## DIRECTIONS
The answer is to be the data that follows, transcribed exactly, minus its pictures.
** Opening SUPPLIED MATERIAL block **
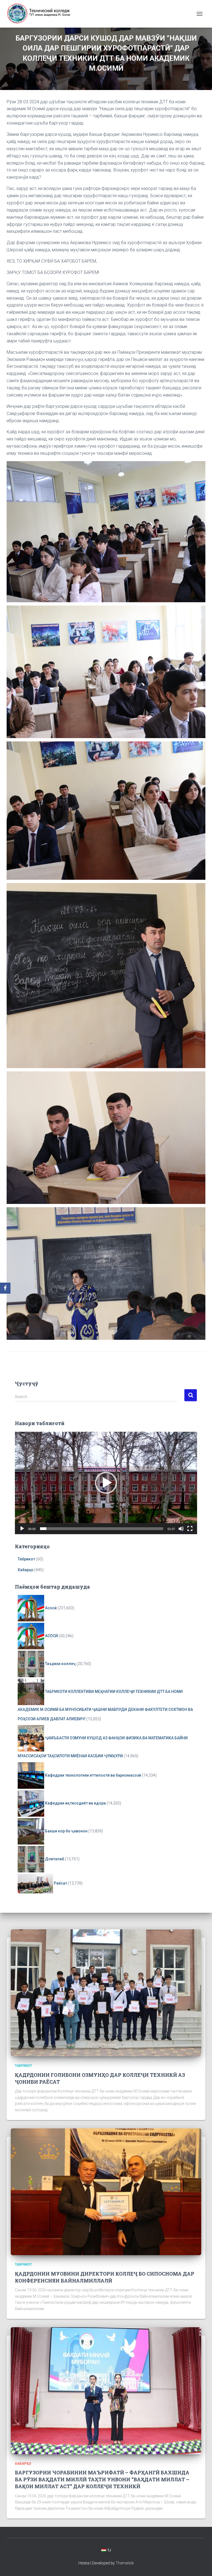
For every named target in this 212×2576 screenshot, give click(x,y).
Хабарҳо (25, 1570)
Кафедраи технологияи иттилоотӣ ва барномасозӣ (93, 1775)
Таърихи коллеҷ (60, 1663)
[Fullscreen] (190, 1528)
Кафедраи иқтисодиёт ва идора (75, 1803)
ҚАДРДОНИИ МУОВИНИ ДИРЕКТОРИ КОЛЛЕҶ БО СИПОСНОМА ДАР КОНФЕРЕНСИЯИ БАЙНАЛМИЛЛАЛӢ (104, 2277)
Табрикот (26, 1559)
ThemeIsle (125, 2563)
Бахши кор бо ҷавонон (66, 1831)
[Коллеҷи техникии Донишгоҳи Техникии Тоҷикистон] (41, 14)
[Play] (22, 1528)
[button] (106, 1483)
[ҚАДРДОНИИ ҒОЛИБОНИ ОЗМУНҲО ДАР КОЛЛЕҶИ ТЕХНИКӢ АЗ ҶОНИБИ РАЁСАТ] (106, 1992)
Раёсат (60, 1883)
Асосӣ (51, 1608)
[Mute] (181, 1528)
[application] (106, 1483)
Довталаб (54, 1859)
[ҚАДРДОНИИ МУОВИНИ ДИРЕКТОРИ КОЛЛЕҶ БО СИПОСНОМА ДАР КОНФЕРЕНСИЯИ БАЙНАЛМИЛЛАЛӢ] (106, 2191)
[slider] (101, 1528)
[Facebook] (5, 1288)
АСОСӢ (51, 1636)
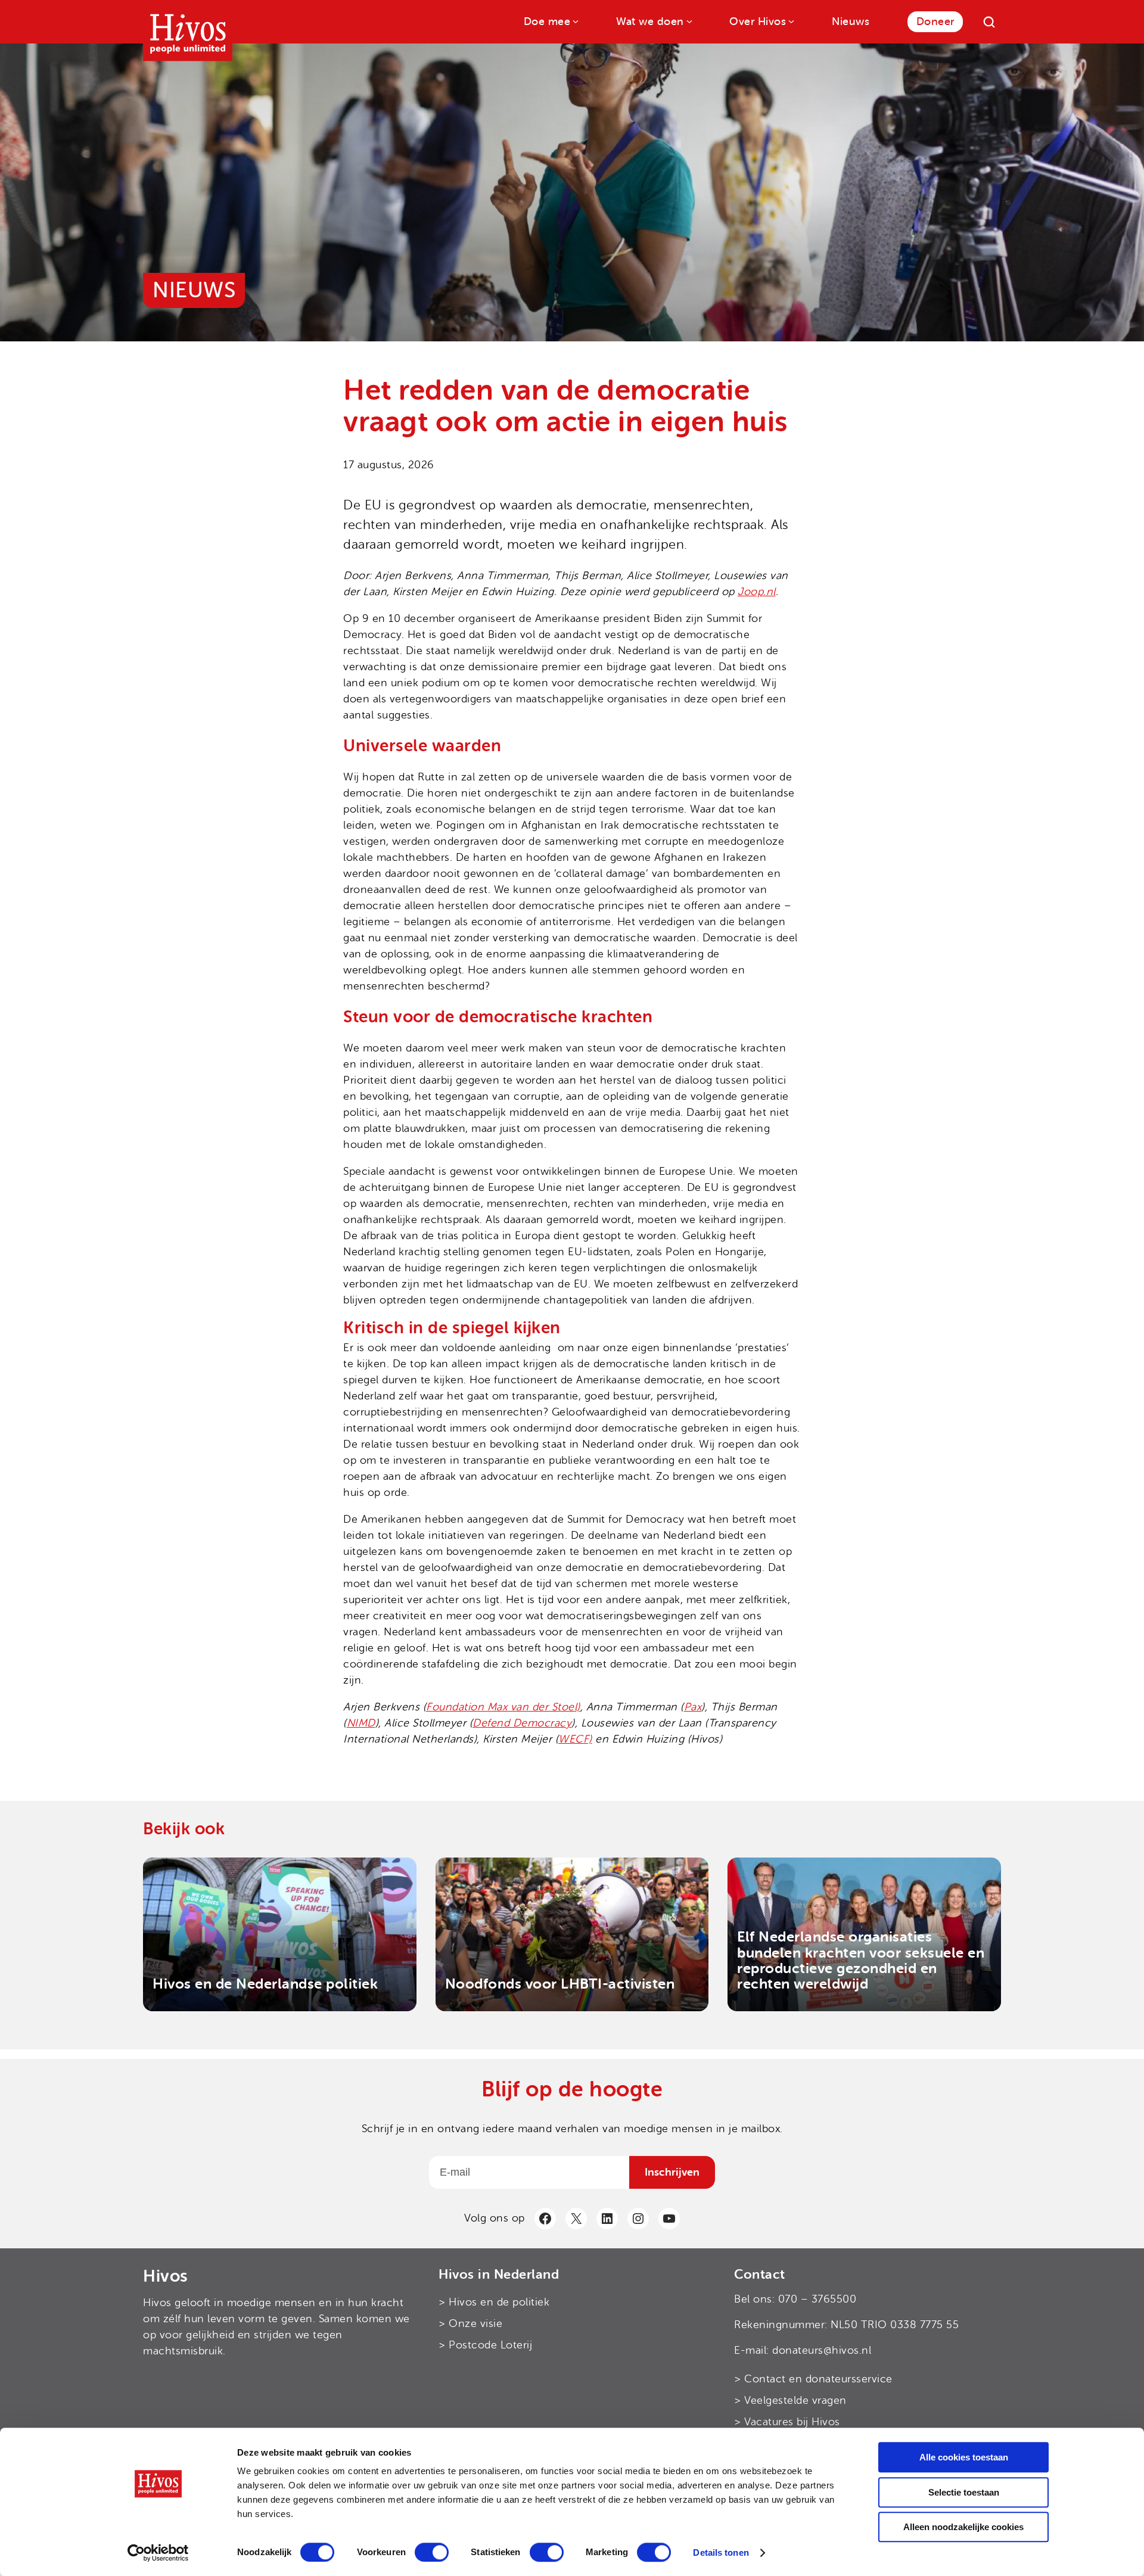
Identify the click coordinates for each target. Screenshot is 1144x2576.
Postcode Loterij (490, 2345)
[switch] (432, 2552)
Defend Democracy (521, 1723)
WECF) (575, 1739)
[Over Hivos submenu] (790, 20)
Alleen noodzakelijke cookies (963, 2527)
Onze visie (475, 2323)
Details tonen (720, 2552)
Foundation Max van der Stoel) (503, 1707)
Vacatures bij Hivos (792, 2422)
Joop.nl (757, 592)
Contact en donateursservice (818, 2379)
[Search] (989, 22)
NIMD (361, 1723)
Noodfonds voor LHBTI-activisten (560, 1984)
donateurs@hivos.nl (821, 2350)
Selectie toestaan (963, 2492)
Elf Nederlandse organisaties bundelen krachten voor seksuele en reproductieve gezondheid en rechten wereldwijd (860, 1960)
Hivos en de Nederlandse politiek (265, 1984)
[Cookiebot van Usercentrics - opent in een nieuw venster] (158, 2553)
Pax (693, 1707)
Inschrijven (672, 2171)
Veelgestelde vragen (795, 2400)
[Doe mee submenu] (574, 20)
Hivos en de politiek (499, 2302)
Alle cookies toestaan (963, 2457)
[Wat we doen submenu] (688, 20)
** Closing SUPPLIED MATERIAL block **
## WRITTEN REPLY
For every named target in this 212×2576 screenshot, give click(x,y).
Хабарҳо (25, 1570)
Кафедраи технологияи иттилоотӣ ва барномасозӣ (93, 1775)
Таърихи коллеҷ (60, 1663)
[Fullscreen] (190, 1528)
Кафедраи иқтисодиёт ва идора (75, 1803)
ҚАДРДОНИИ МУОВИНИ ДИРЕКТОРИ КОЛЛЕҶ БО СИПОСНОМА ДАР КОНФЕРЕНСИЯИ БАЙНАЛМИЛЛАЛӢ (104, 2277)
Табрикот (26, 1559)
ThemeIsle (125, 2563)
Бахши кор бо ҷавонон (66, 1831)
[Коллеҷи техникии Донишгоҳи Техникии Тоҷикистон] (41, 14)
[Play] (22, 1528)
[button] (106, 1483)
[ҚАДРДОНИИ ҒОЛИБОНИ ОЗМУНҲО ДАР КОЛЛЕҶИ ТЕХНИКӢ АЗ ҶОНИБИ РАЁСАТ] (106, 1992)
Раёсат (60, 1883)
Асосӣ (51, 1608)
[Mute] (181, 1528)
[application] (106, 1483)
Довталаб (54, 1859)
[ҚАДРДОНИИ МУОВИНИ ДИРЕКТОРИ КОЛЛЕҶ БО СИПОСНОМА ДАР КОНФЕРЕНСИЯИ БАЙНАЛМИЛЛАЛӢ] (106, 2191)
[slider] (101, 1528)
[Facebook] (5, 1288)
АСОСӢ (51, 1636)
Identify the click coordinates for each target. Screenshot is 1144x2576.
Postcode Loterij (490, 2345)
[switch] (432, 2552)
Defend Democracy (521, 1723)
WECF) (575, 1739)
[Over Hivos submenu] (790, 20)
Alleen noodzakelijke cookies (963, 2527)
Onze visie (475, 2323)
Details tonen (720, 2552)
Foundation Max van der Stoel) (503, 1707)
Vacatures bij Hivos (792, 2422)
Joop.nl (757, 592)
Contact en donateursservice (818, 2379)
[Search] (989, 22)
NIMD (361, 1723)
Noodfonds voor LHBTI-activisten (560, 1984)
donateurs@hivos.nl (821, 2350)
Selectie toestaan (963, 2492)
Elf Nederlandse organisaties bundelen krachten voor seksuele en reproductieve gezondheid en rechten wereldwijd (860, 1960)
Hivos en de Nederlandse politiek (265, 1984)
[Cookiebot van Usercentrics - opent in een nieuw venster] (158, 2553)
Pax (693, 1707)
Inschrijven (672, 2171)
Veelgestelde vragen (795, 2400)
[Doe mee submenu] (574, 20)
Hivos en de politiek (499, 2302)
Alle cookies toestaan (963, 2457)
[Wat we doen submenu] (688, 20)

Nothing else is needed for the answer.